Allows generation of combined 'parallel for' directive that represents 'parallel' region with internal implicit 'for' worksharing region.
A new combined region RAII is added to the runtime support module, intended to be used for all combined directives, like 'parallel sections', 'parallel for simd' etc.
This RAII region allows to split codegen for combined directives into several independent steps: at first it tries to generate the code for the outher implicit OpenMP region, then for internal. For example, for 'parallel for' directive on first iteration it generates an outlined function for parallel region, and then generates internal loop using information from the outer region. This region stores a kind of implicit directive for which it currently emits code and then advances to the next implicit directive. This allows to reuse the codegen emission method for combined directive for all implicitly included directives just like this:
if (<CurrentImplicitRegion> == OMPD_parallel) <Generate code for 'parallel' region> else if (<CurrentImplicitRegion> == OMPD_for> <Generate code for 'for' region> ...
This isn't really a Kind, and the name makes it really confusing. It's not a "range" either in the usual C++ sense of a pair of iterators. It's really a generator, although that name is also misleading in the broader context of IRGen.

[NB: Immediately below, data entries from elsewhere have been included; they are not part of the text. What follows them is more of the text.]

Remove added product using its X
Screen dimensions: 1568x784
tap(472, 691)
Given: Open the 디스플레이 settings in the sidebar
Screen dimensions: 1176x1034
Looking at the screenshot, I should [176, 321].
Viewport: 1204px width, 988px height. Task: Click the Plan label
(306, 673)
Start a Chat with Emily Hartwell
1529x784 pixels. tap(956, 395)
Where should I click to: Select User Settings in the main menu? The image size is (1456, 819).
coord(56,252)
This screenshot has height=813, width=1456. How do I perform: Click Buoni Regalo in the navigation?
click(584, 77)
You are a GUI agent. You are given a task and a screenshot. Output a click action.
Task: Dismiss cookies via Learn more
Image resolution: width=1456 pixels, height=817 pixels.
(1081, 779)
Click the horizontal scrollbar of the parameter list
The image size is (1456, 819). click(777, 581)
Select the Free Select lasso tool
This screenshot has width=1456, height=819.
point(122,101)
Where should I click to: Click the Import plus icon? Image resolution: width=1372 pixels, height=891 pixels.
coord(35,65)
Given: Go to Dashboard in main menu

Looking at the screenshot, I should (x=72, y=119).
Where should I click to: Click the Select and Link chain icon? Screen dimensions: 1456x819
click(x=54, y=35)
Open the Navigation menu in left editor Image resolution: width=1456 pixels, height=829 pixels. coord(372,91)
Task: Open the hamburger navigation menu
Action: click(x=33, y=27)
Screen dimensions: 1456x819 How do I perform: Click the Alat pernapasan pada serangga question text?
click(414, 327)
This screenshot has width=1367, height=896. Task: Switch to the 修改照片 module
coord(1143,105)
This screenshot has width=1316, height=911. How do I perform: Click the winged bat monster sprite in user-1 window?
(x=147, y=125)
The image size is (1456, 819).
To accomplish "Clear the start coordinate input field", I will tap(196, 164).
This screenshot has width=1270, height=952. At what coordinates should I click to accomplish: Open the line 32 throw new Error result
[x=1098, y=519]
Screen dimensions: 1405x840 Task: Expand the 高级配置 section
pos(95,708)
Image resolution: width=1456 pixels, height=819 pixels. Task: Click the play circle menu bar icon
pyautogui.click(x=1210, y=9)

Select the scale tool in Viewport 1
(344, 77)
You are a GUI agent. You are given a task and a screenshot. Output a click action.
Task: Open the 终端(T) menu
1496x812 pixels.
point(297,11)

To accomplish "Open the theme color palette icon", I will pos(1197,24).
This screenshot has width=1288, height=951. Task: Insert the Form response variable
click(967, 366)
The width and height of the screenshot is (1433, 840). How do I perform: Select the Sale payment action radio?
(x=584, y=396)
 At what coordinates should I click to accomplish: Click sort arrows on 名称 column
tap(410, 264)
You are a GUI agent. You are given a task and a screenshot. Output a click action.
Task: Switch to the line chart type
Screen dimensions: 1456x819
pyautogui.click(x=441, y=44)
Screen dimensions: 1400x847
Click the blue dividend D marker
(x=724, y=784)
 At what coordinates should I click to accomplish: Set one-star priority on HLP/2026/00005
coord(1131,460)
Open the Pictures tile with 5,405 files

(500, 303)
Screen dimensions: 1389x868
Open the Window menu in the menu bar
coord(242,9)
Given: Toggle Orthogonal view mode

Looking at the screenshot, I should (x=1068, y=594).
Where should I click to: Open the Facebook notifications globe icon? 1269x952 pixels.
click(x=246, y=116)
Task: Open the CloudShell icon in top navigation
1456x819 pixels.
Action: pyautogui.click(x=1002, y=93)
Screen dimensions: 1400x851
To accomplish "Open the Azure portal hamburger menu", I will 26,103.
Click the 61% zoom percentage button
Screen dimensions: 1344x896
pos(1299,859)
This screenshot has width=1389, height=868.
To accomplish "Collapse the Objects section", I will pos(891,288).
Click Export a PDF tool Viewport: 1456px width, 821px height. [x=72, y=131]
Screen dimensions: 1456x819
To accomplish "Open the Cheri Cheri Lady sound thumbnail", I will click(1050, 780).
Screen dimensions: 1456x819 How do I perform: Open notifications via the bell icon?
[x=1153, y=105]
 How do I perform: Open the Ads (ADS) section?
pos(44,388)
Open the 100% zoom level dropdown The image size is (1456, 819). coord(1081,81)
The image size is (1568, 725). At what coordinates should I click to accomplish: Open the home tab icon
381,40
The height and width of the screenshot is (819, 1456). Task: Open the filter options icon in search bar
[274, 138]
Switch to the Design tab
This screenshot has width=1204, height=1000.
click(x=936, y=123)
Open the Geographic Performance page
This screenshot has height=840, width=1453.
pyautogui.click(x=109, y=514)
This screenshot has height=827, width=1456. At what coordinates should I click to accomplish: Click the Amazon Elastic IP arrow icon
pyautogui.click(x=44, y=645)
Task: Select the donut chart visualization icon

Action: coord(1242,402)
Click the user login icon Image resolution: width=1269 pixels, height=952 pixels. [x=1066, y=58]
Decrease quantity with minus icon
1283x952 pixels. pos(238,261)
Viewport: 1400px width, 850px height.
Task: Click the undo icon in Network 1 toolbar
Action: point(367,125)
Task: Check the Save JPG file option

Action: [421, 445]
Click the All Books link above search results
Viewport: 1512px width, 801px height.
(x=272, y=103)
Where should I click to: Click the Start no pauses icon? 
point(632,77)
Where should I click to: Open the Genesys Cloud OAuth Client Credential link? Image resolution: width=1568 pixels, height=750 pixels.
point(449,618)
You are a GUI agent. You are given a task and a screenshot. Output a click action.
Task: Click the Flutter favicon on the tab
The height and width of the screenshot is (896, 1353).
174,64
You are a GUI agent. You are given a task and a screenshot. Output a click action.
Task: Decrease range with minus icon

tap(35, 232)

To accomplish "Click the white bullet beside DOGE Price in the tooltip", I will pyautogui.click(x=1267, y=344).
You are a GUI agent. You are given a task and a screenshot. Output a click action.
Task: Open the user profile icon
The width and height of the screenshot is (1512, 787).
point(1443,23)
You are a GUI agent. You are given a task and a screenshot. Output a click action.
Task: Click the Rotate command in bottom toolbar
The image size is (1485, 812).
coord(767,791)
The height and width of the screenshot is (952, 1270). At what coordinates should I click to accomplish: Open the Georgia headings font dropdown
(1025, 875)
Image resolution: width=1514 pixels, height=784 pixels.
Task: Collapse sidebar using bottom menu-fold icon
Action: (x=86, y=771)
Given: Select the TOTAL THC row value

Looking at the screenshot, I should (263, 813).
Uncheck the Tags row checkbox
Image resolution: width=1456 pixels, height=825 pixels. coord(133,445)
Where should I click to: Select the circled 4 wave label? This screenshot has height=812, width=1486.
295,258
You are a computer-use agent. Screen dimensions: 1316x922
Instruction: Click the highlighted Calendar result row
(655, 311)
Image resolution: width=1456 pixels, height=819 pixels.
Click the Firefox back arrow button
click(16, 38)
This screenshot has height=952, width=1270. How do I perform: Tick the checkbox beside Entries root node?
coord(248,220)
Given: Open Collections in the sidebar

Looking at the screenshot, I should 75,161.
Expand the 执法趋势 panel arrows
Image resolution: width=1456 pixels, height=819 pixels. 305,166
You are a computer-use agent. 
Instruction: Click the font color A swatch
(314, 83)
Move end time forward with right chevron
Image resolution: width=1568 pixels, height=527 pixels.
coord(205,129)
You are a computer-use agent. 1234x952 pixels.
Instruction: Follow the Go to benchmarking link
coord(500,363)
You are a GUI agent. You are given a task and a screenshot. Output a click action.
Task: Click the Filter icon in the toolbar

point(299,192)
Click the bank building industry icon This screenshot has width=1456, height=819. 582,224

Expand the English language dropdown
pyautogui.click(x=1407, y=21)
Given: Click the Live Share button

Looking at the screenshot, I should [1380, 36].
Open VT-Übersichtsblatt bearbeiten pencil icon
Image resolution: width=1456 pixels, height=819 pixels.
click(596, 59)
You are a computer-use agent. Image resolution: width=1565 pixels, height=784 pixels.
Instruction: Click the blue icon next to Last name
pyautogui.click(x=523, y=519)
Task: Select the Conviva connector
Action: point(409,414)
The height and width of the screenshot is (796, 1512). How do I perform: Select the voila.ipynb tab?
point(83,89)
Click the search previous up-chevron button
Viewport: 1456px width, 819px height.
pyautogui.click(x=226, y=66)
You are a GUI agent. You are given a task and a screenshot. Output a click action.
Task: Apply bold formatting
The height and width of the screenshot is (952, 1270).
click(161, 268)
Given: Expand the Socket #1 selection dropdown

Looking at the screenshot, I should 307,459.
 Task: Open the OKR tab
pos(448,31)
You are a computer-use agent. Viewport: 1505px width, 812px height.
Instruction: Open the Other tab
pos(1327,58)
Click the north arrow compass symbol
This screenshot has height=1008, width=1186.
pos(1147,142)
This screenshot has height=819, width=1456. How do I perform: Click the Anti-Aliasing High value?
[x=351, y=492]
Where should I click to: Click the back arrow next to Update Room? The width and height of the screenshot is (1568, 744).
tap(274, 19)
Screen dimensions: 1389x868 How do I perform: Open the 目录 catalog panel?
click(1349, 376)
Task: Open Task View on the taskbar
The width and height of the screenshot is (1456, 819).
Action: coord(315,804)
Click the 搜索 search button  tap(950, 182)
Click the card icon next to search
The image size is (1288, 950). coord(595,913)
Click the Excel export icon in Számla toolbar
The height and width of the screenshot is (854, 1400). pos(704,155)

I think this is probably just not the right abstraction. Would it make more sense for the emission of the combining directives to take a lambda (probably as an llvm::FunctionRef) that fills in the outlined function body? "parallel" would just pass a lambda that just emits the captured statement, while "parallel for" would pass a lambda that builds a "for" around the captured statement. As it is, there is a lot of hard-to-follow recursion here.